*Tasks to complete*:
(a) Retype everything in the changing seasons post from "Category Archives: family" down to "near Lake Superior.".
(b) In one to three sentences, explain why the changing seasons post says Lucy enjoyed the less humid days of September.

*Page text*:
++++++++++++++++++++

Category Archives: family

Changing Seasons

September is the start of a change from summer to autumn in the Northern Hemisphere or from winter to spring in the Southern Hemisphere. In the Twin Cities metro area, September has already shown a wide variety of weather: we started with a medium drought with stagnant air, hot and humid weather, followed by cool nights, crisp days, wind, and finally rain. Lucy enjoyed the summer into fall transition. She never liked high humidity, so she enjoyed less humid days. We can still get very warm days at times, but the lower humidity means the temperature is not oppressive. After approaching 100°F twice at the start of the month, areas of northern Minnesota and Wisconsin awoke to frost this morning, and snow flurries showed up on radar near Lake Superior.

++++++++++++++++++++

*Dataset content*:
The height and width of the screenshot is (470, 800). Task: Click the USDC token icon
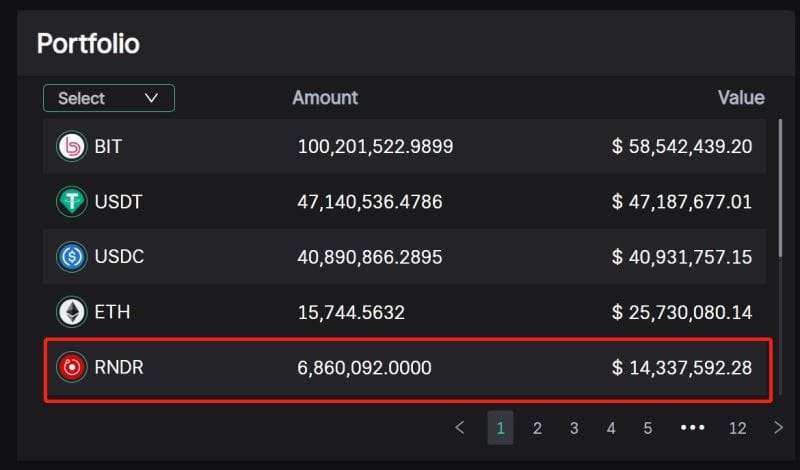click(71, 257)
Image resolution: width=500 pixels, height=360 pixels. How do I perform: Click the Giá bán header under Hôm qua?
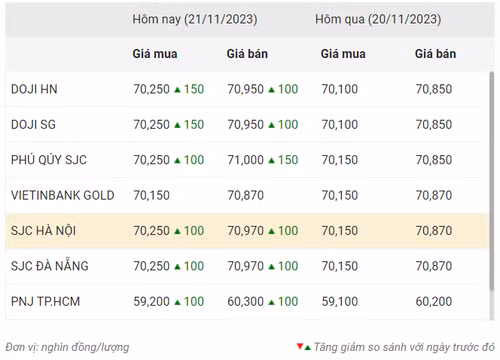coord(435,54)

++++++++++++++++++++

*Outputs by task*:
(a)
Category Archives: family

Changing Seasons

September is the start of a change from summer to autumn in the Northern Hemisphere or from winter to spring in the Southern Hemisphere. In the Twin Cities metro area, September has already shown a wide variety of weather: we started with a medium drought with stagnant air, hot and humid weather, followed by cool nights, crisp days, wind, and finally rain. Lucy enjoyed the summer into fall transition. She never liked high humidity, so she enjoyed less humid days. We can still get very warm days at times, but the lower humidity means the temperature is not oppressive. After approaching 100°F twice at the start of the month, areas of northern Minnesota and Wisconsin awoke to frost this morning, and snow flurries showed up on radar near Lake Superior.

(b) Lucy never liked high humidity, so she enjoyed the less humid days of the summer-to-fall transition. The post adds that warm days can still occur, but the lower humidity keeps the temperature from being oppressive.